As I've worked through Uncertainty estimates in regional and global observed temperature changes: a new dataset from 1850 to reproduce the work done by the Met Office I've come up against something I don't understand. I've written to the Met Office about it, but until I get a reply this blog post is to ask for opinions from any of my dear readers.
In section 6.1 Brohan et al. talk about the problem of coverage bias. If you read this blog post you'll see that in the 1800s there weren't many temperature stations operating and so only a small fraction of the Earth's surface was being observed. There was a very big jump in the number of stations operating in the 1950s.
That means that when using data to estimate the global (or hemispheric) temperature anomaly you need to take into account some error based on how well a small number of stations act as a proxy for the actual temperature over the whole globe. I'm calling this the coverage bias.
To estimate that Brohan et al. use the NCEP/NCAR 40-Year Reanalysis Project data to get an estimate of the error for the groups of stations operating in any year. Using that data it's possible on a year by year basis to calculate the mean error caused by limited coverage and its standard deviation (assuming a normal distribution).
I've now done the same analysis and I have two problems:
1. I get much wider error range for the 1800s than is seen in the paper.
2. I don't understand why the mean error isn't taken into account.
Note that in the rest of this entry I am using smoothed data as described by the Met Office here. I am applying the same 21 point filter to the data to smooth it. My data starts at 1860 because the first 10 years are being used to 'prime' the filter. I extend the data as described on that page.
First here's the smooth trend line for the northern hemisphere temperature anomaly derived from the Met Office data as I have done in other blog posts and without taking into account the coverage bias.
And here's the chart showing the number of stations reporting temperatures by year (again this is smoothed using the same process).
Just looking at that chart you can see that there were very few stations reporting temperature in the mid-1800s and so you'd expect a large error when trying to extrapolate to the entire northern hemisphere.
This chart shows the number of stations by year (as in the previous chart), it's the green line, and then the mean error because of the coverage bias (red line). For example, in 1860 the coverage bias error is just under 0.4C (meaning that if you use the 1860 stations to get to the northern hemisphere anomaly you'll be too hot by about 0.4C. You can see that as the number of stations increases and global coverage improves the error drops.
And more interesting still is the coverage bias error with error bars showing one standard deviation. As you might expect the error is much greater when there are fewer stations and settles down as the number increases. With lots of stations you get a mean error near 0 with very little variation: i.e. it's a good sample.
Now, to put all this together I take the mean coverage bias error for each year and use it to adjust the values from the Met Office data. This causes a small downward change which emphasizes that warming appears to have started around 1900. The adjusted data is the green line.
Now if you plot just the adjusted data but put back in the error bars (and this time the error bars are 1.96 standard deviations since the published literature uses a 95% confidence) you get the following picture:
And now I'm worried because something's wrong, or at least something's different.
1. The published paper on HadCRUT3 doesn't show error bars anything like this for the 1800s. In fact the picture (below) shows almost no difference in the error range (green area) when the coverage is very, very small.
2. The paper doesn't talk about adjusting using the mean.
So I think there are two possibilities:
A. There's an error in the paper and I've managed to find it. I consider this a remote possibility and I'd be astonished if I'm actually right and the peer reviewed paper is wrong.
B. There's something wrong in my program in calculating the error range from the sub-sampling data.
If I am right and the paper is wrong there's a scary conclusion... take a look at the error bars for 1860 and scan your eyes right to the present day. The current temperature is within the error range for 1860 making it difficult to say that we know that it's hotter today than 150 years ago. The trend is clearly upwards but the limited coverage appears to say that we can't be sure.

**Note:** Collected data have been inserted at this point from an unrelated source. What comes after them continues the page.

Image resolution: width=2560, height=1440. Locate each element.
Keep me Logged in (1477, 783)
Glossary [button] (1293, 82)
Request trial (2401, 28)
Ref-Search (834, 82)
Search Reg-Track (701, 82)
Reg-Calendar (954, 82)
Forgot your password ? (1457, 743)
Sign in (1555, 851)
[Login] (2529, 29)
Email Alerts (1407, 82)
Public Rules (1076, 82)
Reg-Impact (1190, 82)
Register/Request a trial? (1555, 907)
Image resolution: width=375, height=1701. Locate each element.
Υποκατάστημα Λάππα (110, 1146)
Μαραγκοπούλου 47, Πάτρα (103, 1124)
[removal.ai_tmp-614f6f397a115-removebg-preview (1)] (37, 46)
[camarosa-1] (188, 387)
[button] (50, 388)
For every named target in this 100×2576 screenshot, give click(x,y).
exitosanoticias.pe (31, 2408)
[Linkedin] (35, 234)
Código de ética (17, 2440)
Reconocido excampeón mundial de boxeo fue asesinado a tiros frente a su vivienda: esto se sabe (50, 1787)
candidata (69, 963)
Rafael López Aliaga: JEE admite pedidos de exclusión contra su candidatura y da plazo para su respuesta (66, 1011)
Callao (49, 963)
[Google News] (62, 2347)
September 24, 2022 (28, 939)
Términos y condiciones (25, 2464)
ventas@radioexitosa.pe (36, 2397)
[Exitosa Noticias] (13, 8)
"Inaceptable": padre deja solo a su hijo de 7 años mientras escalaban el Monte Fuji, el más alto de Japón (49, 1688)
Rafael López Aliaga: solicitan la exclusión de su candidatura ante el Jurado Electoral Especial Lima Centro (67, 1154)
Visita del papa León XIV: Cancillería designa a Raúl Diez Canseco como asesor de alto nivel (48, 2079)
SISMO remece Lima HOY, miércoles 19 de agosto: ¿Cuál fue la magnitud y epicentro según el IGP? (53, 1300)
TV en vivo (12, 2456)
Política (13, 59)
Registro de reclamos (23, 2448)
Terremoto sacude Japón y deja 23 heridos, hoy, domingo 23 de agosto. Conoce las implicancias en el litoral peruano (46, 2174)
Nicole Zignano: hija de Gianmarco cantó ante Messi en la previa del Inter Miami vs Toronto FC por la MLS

So, dear readers, is there someone else out there who can double check my work? Go do the sub-sampling yourself and see if you can reproduce the published data. Read the paper and tell me the error of my ways.
UPDATE It suddenly occurred to me that the adjustment that they are probably using isn't the standard deviation but the standard error. I'll need to rerun the numbers to see what the shape looks like, but it should reduce the error bounds a lot.
UPDATE Here's what the last graph looks like if I swap out the standard deviation for the standard error.
That's more like it, I'm going to guess that this what Brohan et al. are doing (without saying it explicitly). But that doesn't explain why their error seems to remain constant. Anyone help with that?
UPDATE The Met Office has replied to my email with an explanation of what's going on with the mean and standard deviation and I'll post it shortly.
UPDATE Please read this post which shows that my code contained an error in interpreting longitude which results in a chart that looks like the one from the Met Office.